页面正文:
闲暇与文艺
沅 君[1]
一觉睡醒已八点多了。礼拜堂的琴声及歌声均自远处隐隐传来。但是我的懒洋洋的肢体及鹿儿般突突跳的心却告诉我,病人是可讨人原谅的;在被筒中展转的滋味比什么都好。在这个当儿,蓦地想起李清照的“萧条庭院,又斜风细雨,重门深闭,宠柳娇花,寒食近,种种恼人天气。险韵诗成,扶头酒醒别是闲滋味,……”觉得此数语几乎是为我写照,遂用了感叹的口吻连念道:“别是闲滋味”,“别是闲滋味”。
继又念在中国旧文艺中描写闲情(非陶渊明《闲情赋》之闲情)的作品,决不只李清照一人,如渊明的“采菊东篱下,悠然见南山”;摩诘的“乘兴来独往,胜事空自知,行到水穷处,坐看云起时”诸妙语,无不自闲中得来。若果同在京某教授统计感叹符号似的将历来描写闲情的文艺作一统计,我想此类文艺在文艺之国中定占不小的领域。
在这一点,我并不承认:这是中国古来诗人的消极与怠情的表现。因为我承认诗人的心宛如一池水,有风时固然波澜沦涟,产生一种极兴奋的作品;无风时自澄澈明净,产生一种悠然自得微妙闲静的作品。前者如猛士如侠客;后者如幽人如静姝。不过人之气质有刚柔缓急之不同,所以有偏于前者,有偏于后者,有兼而有之者。

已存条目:
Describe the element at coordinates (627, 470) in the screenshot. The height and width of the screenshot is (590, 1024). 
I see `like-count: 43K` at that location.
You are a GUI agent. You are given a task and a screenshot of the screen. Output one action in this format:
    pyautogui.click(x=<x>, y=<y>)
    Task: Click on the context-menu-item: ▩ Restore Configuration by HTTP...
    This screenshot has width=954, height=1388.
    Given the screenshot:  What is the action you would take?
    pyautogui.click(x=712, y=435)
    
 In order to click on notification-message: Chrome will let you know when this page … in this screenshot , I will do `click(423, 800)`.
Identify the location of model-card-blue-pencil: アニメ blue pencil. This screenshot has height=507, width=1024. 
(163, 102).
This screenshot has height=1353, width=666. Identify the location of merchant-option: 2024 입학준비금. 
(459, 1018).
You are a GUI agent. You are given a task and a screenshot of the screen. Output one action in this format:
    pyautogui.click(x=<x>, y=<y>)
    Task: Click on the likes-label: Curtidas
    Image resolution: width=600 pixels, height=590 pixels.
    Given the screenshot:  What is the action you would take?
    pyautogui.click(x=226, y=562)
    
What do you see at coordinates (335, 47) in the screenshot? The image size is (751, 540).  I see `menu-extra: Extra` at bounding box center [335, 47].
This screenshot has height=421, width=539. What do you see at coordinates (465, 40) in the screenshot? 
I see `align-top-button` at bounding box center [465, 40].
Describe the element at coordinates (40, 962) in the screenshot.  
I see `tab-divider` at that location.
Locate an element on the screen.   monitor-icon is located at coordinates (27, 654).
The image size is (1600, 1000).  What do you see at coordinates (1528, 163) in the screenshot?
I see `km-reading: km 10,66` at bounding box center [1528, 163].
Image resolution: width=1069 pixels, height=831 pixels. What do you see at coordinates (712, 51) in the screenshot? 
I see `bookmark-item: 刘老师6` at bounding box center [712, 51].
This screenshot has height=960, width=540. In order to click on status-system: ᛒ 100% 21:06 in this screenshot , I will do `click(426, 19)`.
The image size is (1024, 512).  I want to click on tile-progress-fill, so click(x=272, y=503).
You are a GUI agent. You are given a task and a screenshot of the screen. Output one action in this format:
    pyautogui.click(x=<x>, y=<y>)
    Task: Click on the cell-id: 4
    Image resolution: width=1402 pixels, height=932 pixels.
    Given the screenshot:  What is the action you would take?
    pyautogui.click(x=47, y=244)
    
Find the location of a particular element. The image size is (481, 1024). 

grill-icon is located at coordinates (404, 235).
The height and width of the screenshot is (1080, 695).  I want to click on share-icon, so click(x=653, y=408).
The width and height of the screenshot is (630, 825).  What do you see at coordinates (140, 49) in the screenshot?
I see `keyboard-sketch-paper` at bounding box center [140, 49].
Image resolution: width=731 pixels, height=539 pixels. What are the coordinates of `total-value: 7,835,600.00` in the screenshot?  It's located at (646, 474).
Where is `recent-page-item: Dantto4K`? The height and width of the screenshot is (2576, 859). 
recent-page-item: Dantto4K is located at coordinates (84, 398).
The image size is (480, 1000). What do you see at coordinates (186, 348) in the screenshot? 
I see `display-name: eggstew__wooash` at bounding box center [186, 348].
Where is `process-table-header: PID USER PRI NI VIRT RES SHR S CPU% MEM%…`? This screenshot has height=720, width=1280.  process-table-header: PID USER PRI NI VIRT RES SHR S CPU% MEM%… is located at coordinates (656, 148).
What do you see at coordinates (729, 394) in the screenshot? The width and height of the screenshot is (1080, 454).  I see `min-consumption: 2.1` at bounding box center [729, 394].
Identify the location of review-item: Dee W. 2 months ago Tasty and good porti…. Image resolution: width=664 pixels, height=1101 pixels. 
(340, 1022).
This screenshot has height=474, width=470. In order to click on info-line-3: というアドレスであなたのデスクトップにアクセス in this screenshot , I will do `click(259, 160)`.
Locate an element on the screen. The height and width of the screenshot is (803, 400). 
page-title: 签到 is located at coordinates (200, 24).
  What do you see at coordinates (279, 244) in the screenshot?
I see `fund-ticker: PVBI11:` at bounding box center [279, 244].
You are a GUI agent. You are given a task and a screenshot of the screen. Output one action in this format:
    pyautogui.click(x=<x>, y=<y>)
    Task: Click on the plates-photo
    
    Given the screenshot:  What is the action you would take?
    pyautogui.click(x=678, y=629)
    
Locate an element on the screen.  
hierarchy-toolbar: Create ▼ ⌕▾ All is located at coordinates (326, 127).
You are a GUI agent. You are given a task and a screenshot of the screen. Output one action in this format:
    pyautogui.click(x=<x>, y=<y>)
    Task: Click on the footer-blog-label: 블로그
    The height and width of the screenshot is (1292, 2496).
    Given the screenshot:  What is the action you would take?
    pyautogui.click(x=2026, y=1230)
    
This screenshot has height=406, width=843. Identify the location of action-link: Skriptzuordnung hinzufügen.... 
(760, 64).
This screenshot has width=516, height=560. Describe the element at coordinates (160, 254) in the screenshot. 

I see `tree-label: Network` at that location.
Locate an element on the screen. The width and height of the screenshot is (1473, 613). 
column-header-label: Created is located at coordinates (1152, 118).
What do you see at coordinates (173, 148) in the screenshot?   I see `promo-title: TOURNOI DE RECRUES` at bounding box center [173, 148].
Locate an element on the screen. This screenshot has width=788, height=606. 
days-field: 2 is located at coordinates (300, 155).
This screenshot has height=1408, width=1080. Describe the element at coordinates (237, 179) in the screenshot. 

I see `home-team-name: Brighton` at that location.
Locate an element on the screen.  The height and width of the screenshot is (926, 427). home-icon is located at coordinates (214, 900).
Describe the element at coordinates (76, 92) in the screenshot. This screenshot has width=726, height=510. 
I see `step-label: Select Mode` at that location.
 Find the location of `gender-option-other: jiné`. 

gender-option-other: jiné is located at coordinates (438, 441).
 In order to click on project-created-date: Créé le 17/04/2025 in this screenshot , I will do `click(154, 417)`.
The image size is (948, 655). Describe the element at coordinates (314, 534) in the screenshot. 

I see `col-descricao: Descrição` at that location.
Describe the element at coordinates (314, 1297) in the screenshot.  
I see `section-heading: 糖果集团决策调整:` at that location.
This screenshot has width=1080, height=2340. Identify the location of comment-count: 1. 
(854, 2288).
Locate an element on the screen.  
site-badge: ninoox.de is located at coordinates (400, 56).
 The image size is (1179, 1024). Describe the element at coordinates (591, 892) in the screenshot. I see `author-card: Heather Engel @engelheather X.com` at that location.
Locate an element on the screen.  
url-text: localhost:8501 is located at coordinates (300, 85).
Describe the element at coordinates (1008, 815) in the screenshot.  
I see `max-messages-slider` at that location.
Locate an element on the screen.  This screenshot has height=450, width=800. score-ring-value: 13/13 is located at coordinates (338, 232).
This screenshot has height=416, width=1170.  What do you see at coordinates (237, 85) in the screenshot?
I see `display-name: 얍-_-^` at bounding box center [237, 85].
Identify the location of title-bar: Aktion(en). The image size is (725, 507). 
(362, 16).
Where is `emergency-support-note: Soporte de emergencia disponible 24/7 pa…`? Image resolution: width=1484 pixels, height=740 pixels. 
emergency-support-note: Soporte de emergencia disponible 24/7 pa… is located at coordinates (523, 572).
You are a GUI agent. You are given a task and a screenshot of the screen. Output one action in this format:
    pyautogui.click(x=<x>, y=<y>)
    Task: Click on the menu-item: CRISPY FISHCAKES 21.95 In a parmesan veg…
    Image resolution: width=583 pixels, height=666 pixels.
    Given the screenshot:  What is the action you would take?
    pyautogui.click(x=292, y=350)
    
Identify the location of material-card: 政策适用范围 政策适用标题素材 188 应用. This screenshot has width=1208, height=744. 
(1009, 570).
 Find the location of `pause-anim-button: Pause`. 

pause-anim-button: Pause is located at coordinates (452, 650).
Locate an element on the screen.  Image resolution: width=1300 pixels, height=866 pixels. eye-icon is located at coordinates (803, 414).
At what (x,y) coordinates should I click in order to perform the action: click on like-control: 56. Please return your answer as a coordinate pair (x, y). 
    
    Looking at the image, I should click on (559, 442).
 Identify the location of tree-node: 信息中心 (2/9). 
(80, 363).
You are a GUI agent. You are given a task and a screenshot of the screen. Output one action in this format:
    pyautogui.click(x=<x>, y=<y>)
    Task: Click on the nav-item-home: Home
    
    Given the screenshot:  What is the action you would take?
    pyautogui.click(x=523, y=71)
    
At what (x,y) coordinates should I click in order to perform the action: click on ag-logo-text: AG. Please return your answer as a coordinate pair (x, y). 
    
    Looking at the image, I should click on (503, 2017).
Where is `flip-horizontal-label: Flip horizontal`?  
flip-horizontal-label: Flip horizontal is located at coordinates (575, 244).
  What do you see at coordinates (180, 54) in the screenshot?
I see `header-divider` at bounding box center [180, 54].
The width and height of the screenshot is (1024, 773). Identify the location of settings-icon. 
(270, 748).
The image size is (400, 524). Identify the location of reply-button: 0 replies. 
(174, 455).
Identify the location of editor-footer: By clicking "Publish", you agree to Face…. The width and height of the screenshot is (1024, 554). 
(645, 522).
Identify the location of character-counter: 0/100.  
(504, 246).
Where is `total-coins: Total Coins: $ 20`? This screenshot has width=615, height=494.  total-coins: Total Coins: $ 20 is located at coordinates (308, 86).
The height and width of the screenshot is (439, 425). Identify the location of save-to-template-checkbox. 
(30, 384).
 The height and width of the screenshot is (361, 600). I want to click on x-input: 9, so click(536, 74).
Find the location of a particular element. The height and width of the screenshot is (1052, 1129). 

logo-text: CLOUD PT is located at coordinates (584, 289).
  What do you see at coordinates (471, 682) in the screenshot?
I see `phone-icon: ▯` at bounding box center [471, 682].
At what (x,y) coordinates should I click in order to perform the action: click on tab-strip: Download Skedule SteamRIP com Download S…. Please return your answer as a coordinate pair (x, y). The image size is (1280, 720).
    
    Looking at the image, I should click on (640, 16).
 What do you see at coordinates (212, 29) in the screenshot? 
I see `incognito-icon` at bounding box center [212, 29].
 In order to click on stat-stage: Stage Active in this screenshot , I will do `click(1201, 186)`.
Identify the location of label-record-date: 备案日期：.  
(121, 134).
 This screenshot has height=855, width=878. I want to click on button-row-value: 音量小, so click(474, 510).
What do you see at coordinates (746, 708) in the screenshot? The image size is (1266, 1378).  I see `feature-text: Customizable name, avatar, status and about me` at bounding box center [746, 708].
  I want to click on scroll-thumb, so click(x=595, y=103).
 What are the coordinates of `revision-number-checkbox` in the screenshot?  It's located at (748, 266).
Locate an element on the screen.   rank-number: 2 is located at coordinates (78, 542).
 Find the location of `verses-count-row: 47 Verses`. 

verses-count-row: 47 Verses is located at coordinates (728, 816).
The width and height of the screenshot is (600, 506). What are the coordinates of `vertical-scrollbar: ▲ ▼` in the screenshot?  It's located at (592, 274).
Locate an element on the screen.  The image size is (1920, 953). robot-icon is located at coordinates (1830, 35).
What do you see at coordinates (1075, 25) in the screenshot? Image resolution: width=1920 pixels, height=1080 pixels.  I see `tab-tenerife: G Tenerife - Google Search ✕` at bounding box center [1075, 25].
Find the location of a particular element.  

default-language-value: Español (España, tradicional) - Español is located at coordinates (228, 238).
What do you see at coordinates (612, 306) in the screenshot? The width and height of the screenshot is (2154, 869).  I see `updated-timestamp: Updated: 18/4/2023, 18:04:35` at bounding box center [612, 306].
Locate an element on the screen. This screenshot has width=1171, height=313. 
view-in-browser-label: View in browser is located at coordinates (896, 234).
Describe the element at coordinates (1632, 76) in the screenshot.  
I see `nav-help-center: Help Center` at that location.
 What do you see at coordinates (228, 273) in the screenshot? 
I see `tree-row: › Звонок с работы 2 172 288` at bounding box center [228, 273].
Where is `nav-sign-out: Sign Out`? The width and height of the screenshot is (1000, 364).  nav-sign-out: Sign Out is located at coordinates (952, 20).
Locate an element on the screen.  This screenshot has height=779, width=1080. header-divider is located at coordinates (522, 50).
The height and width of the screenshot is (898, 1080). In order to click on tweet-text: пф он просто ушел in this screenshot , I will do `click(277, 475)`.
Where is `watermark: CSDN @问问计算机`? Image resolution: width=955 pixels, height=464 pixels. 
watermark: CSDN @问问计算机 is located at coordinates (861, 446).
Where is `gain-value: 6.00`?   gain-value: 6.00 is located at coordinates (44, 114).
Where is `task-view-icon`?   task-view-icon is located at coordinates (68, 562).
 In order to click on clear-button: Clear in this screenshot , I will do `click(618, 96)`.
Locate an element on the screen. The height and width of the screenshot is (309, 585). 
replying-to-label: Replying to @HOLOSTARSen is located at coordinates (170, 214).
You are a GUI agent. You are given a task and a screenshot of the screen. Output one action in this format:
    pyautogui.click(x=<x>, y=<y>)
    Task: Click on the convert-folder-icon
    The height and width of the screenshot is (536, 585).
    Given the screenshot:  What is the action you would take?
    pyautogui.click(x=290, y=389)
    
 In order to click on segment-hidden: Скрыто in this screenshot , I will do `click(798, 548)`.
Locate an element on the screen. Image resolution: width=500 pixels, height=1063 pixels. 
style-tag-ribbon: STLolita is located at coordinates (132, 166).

任务要求:
正文中，作者把诗人的心比作什么？ 这些材料与正文各自独立。

答案:
一池水。